简体   繁体   中英

Schedule an Airflow DAG for running with parameters

I am trying to trigger an airflow DAG externally and passing some parameters to the DAG. The DAG is scheduled to run every 3 minutes. My problem is that the parameters are only being used by the first DAG run.

from pyexpat import model
from airflow import DAG
from datetime import datetime, timedelta
from airflow.operators.python import PythonOperator

import os

dag_id = "proj"
home_path = os.path.expanduser("~")
runpath = os.path.join(home_path, "airflow/data", dag_id)


def load_data(ti):
    import os

    train = os.path.join(runpath, "mnist")
    test = os.path.join(runpath, "mnist.t")
    model = os.path.join(runpath, "trained.mnist")

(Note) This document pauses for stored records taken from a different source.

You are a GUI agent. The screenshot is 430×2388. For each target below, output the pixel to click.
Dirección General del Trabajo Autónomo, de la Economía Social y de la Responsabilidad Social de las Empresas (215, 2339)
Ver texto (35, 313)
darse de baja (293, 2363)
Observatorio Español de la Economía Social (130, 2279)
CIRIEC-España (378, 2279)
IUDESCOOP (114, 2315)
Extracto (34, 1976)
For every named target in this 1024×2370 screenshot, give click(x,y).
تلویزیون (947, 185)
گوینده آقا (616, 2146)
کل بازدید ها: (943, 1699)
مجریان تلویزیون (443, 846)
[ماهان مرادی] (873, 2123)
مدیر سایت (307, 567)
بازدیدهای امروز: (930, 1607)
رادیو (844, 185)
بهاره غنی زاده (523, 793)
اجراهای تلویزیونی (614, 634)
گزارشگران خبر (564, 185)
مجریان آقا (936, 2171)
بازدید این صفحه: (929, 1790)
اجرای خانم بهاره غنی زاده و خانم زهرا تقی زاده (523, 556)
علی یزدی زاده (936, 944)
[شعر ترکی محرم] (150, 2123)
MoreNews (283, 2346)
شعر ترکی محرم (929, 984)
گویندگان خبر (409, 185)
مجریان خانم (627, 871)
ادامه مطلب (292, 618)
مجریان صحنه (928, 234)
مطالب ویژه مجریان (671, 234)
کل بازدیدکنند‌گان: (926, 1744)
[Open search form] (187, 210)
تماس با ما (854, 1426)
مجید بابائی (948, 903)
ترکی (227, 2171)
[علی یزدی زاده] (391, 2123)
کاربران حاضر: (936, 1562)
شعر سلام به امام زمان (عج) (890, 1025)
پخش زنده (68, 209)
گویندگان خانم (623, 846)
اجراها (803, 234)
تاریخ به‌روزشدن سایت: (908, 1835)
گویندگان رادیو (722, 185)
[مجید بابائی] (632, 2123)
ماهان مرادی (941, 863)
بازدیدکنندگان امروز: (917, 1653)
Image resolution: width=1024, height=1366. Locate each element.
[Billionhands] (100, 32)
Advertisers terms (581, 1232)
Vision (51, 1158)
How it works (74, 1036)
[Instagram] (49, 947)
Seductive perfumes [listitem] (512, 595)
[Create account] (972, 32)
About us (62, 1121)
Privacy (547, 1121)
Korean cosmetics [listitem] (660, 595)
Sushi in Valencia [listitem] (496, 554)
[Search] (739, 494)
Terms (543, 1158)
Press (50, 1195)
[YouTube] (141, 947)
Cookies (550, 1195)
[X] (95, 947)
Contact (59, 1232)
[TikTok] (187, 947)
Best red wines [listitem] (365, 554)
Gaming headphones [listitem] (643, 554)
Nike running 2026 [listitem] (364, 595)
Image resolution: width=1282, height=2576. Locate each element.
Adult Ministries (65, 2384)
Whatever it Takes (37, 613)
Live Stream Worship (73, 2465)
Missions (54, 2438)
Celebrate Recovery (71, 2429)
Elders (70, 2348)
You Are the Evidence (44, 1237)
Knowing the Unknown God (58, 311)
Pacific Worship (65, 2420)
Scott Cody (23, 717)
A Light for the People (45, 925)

    if not os.path.exists(train):
        os.system(
            "curl https://www.csie.ntu.edu.tw/~cjlin/libsvmtools/datasets/multiclass/mnist.bz2 --output mnist.bz2"
        )
        os.system("bzip2 -d mnist.bz2")

    if not os.path.exists(test):
        os.system(
            "curl https://www.csie.ntu.edu.tw/~cjlin/libsvmtools/datasets/multiclass/mnist.t.bz2 --output mnist.t.bz2"
        )
        os.system("bzip2 -d mnist.t.bz2")

    ti.xcom_push(key="train_path", value=train)
    ti.xcom_push(key="test_path", value=test)
    ti.xcom_push(key="model_path", value=model)


def train(
    **context,
):
    import os

    ti = context["ti"]

    train = ti.xcom_pull(task_ids="load_data", key="train_path")
    model_path = ti.xcom_pull(task_ids="load_data", key="model_path")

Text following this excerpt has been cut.